The listing is to be transcribed in full, with its images left out.

Dataset content Start Marker

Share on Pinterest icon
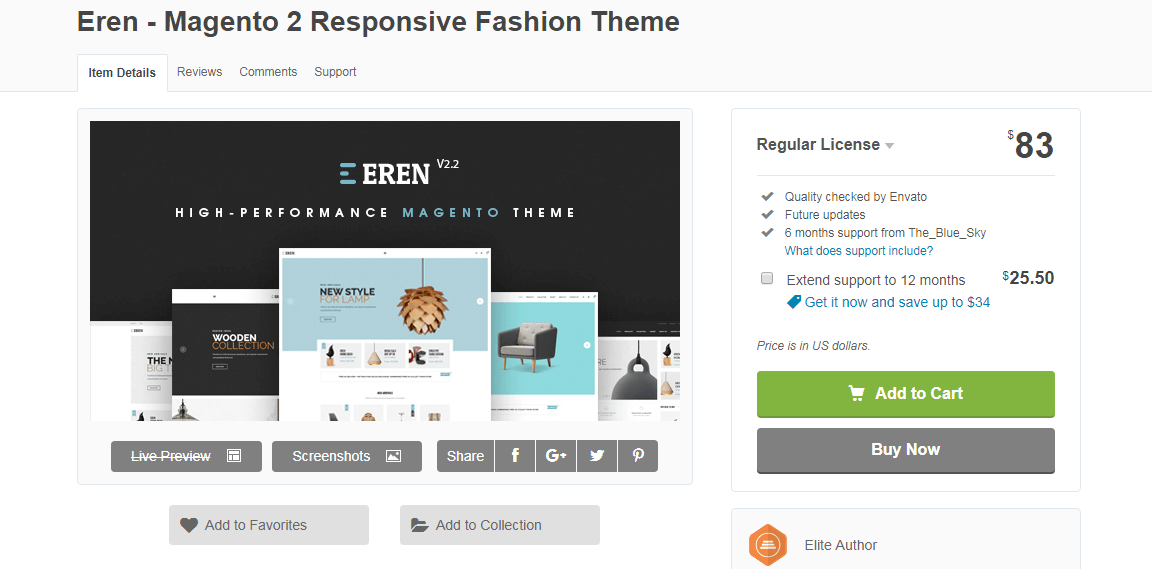Viewport: 1152px width, 569px height. point(638,456)
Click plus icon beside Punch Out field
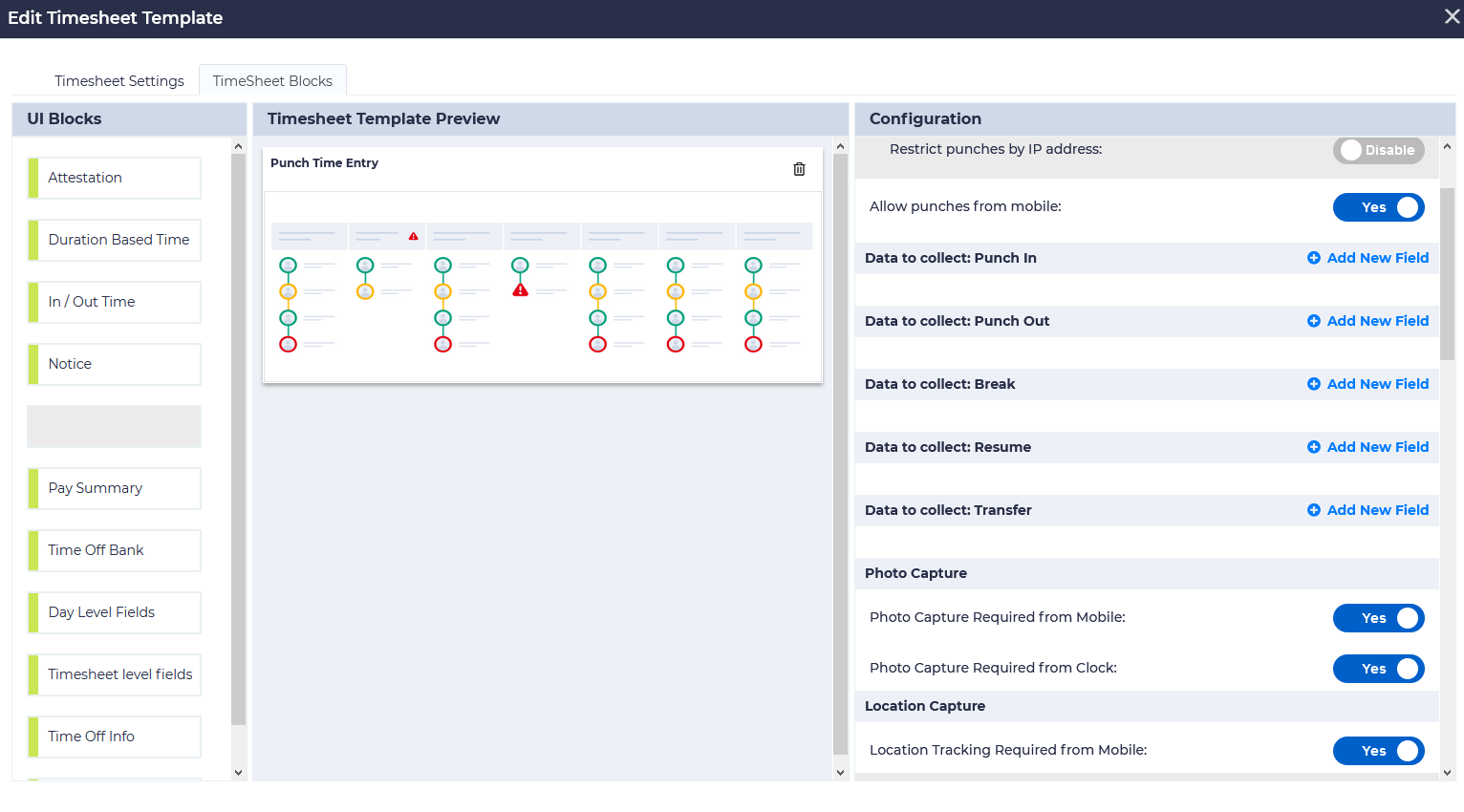The image size is (1464, 812). pyautogui.click(x=1313, y=321)
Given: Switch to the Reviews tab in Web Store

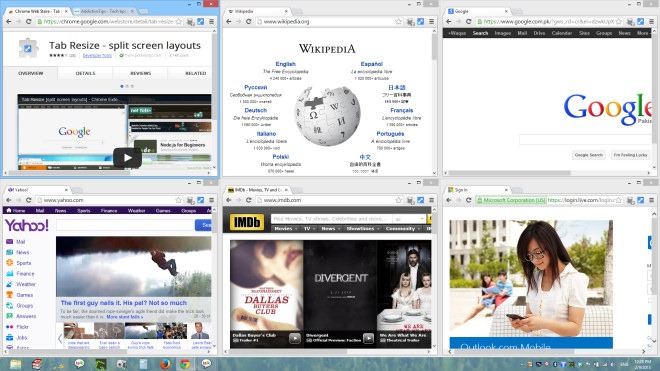Looking at the screenshot, I should click(x=140, y=73).
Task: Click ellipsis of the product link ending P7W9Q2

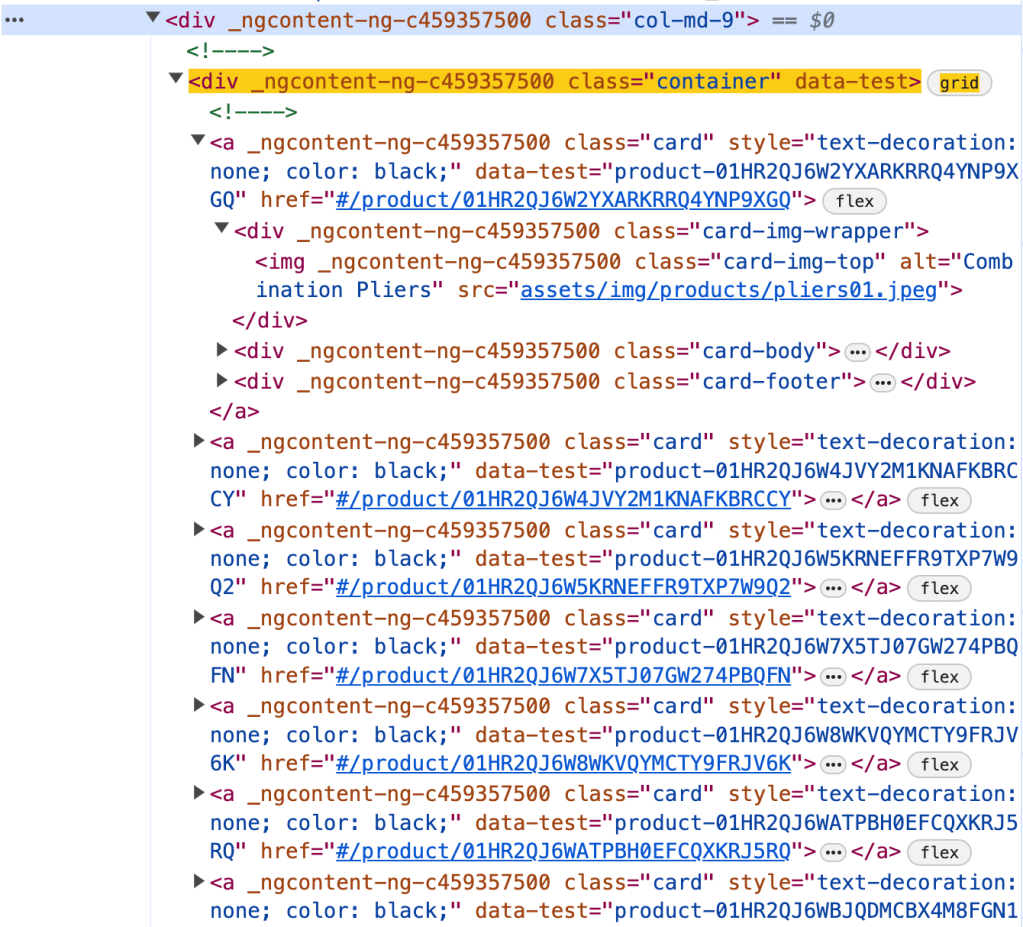Action: pyautogui.click(x=833, y=588)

Dataset content End Marker

__Answer section__.
Share on Pinterest icon
Viewport: 1152px width, 569px height. point(638,456)
Click plus icon beside Punch Out field
The image size is (1464, 812). pyautogui.click(x=1313, y=321)
Given: Switch to the Reviews tab in Web Store

Looking at the screenshot, I should click(x=140, y=73).
Task: Click ellipsis of the product link ending P7W9Q2

Action: pyautogui.click(x=833, y=588)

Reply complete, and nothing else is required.